:: Extracted records ::
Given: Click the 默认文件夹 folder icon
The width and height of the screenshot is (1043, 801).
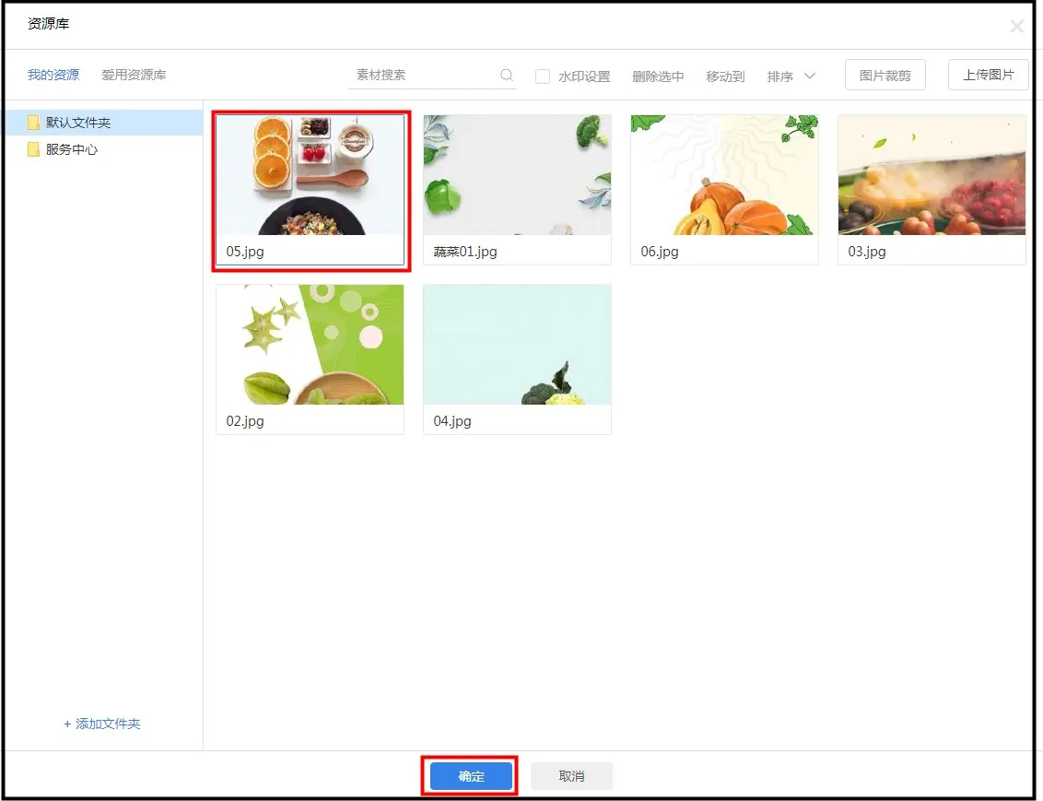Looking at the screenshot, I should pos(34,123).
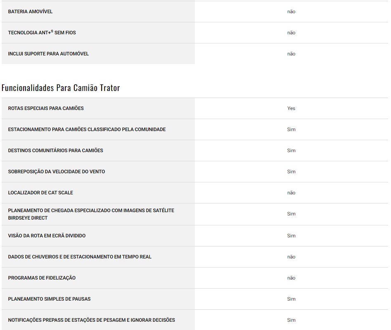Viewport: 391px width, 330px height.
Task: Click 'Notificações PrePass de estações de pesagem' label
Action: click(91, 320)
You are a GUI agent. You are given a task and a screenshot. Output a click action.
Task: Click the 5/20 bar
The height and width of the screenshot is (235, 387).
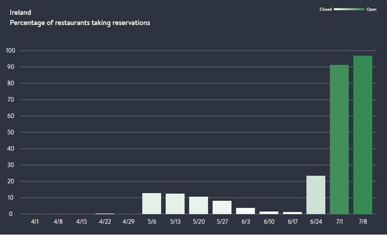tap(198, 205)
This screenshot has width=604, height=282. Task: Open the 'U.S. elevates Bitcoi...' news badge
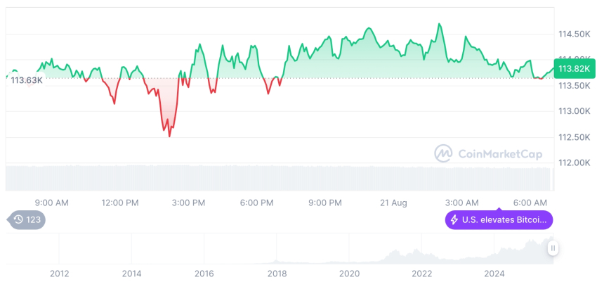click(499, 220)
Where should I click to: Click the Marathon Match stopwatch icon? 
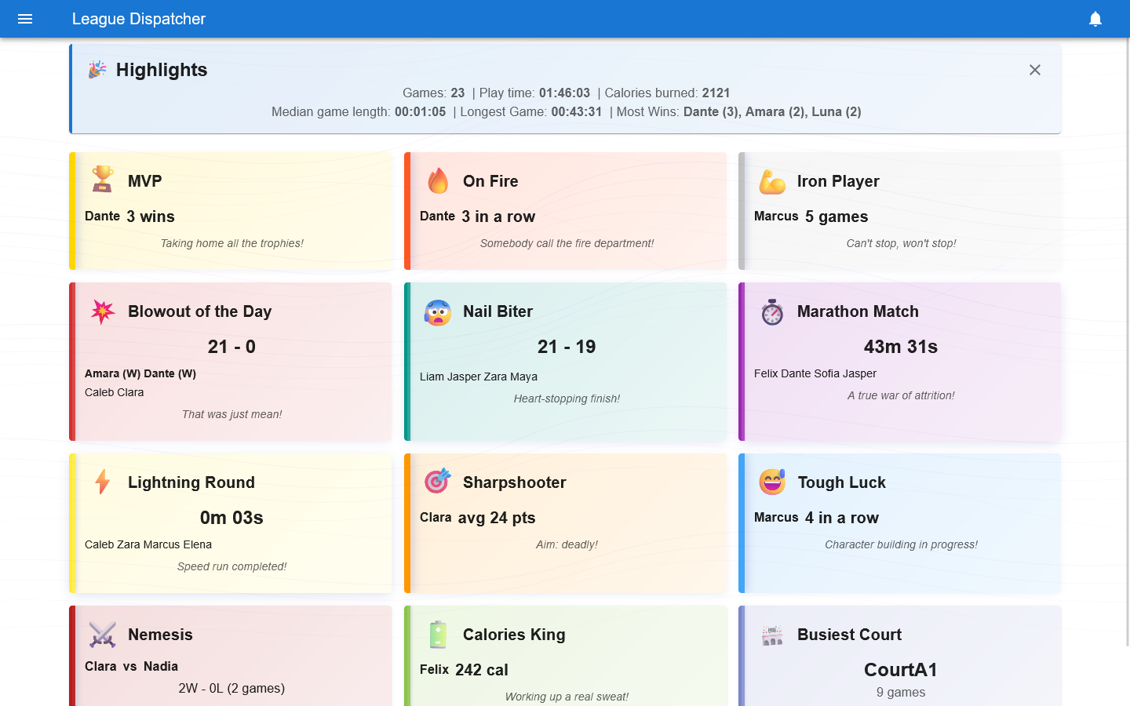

:: What is needed ::
Each of the lines above should be transcribed exactly; no image is to be copied.

:: Response to the task ::
Given: Click the 默认文件夹 folder icon
The width and height of the screenshot is (1043, 801).
Looking at the screenshot, I should pos(34,123).
Viewport: 391px width, 330px height.
Task: Click 'Notificações PrePass de estações de pesagem' label
Action: click(91, 320)
You are a GUI agent. You are given a task and a screenshot. Output a click action.
Task: Click the 5/20 bar
The height and width of the screenshot is (235, 387).
tap(198, 205)
This screenshot has width=604, height=282. Task: Open the 'U.S. elevates Bitcoi...' news badge
click(499, 220)
Where should I click to: Click the Marathon Match stopwatch icon? 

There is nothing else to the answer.